(Records for locating displayed items)
▬▬▬

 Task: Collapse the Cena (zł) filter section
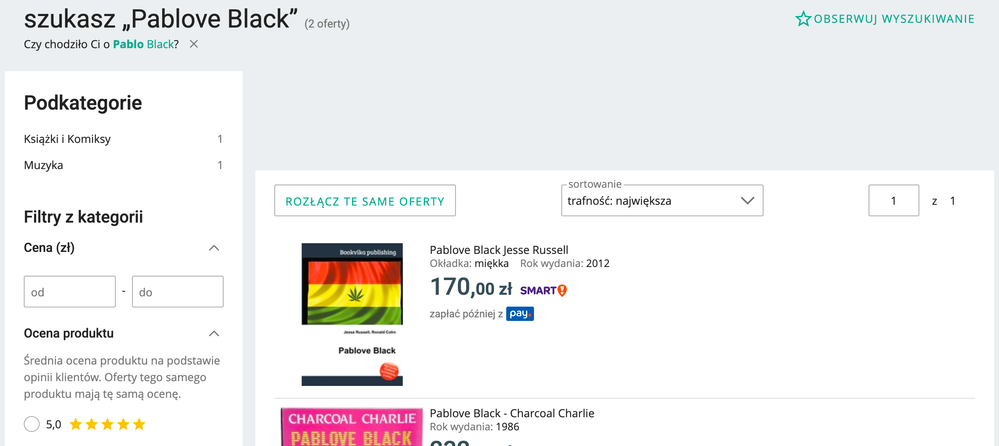coord(213,248)
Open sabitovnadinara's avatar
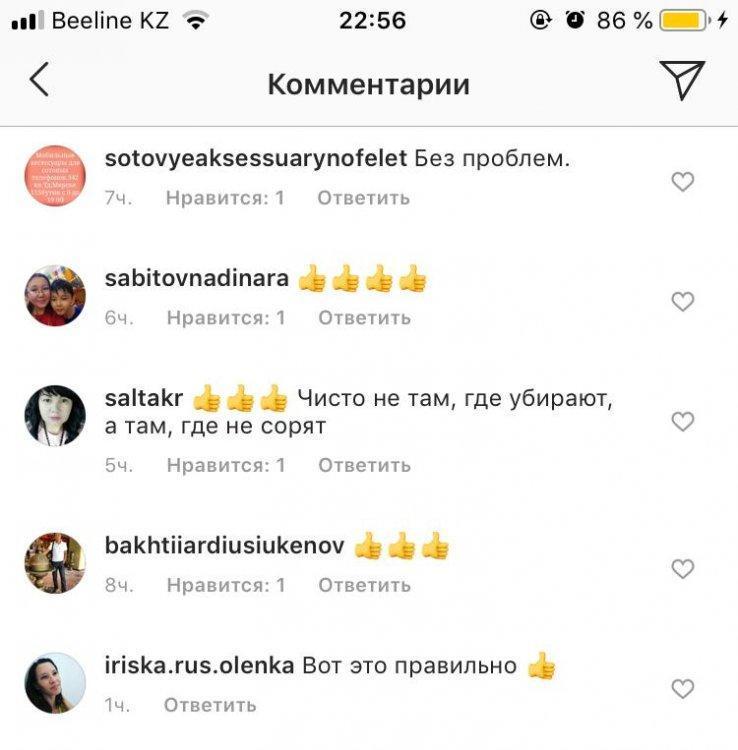Viewport: 738px width, 750px height. click(55, 296)
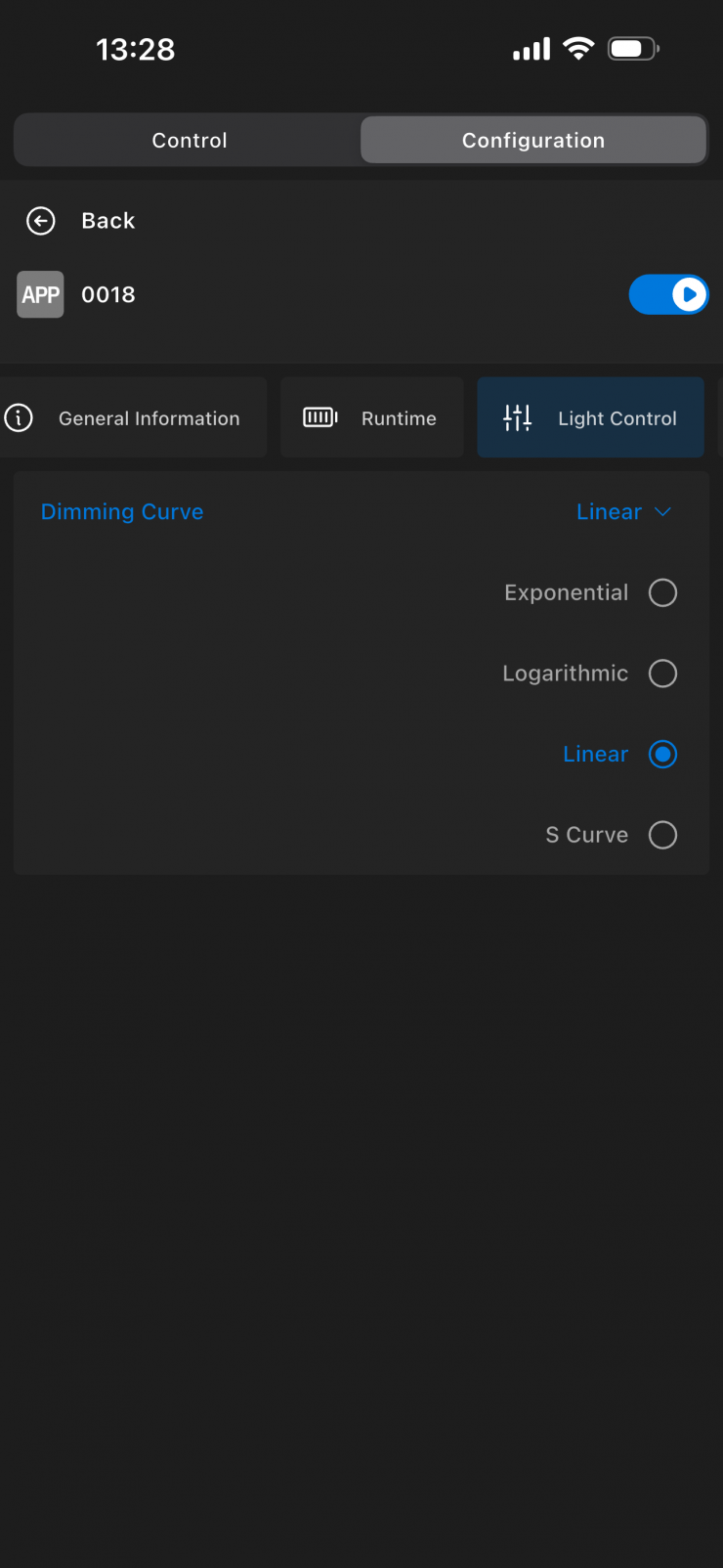Select the Linear radio button
Image resolution: width=723 pixels, height=1568 pixels.
pyautogui.click(x=662, y=755)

▬▬▬

**WHAT YOU NEED TO DO**
Copy out every item above word for word, leaving out the pictures.

**SOLUTION FOR THIS PROBLEM**
 Task: Collapse the Cena (zł) filter section
coord(213,248)
Open sabitovnadinara's avatar
Viewport: 738px width, 750px height. click(55, 296)
Select the Linear radio button
Image resolution: width=723 pixels, height=1568 pixels.
pyautogui.click(x=662, y=755)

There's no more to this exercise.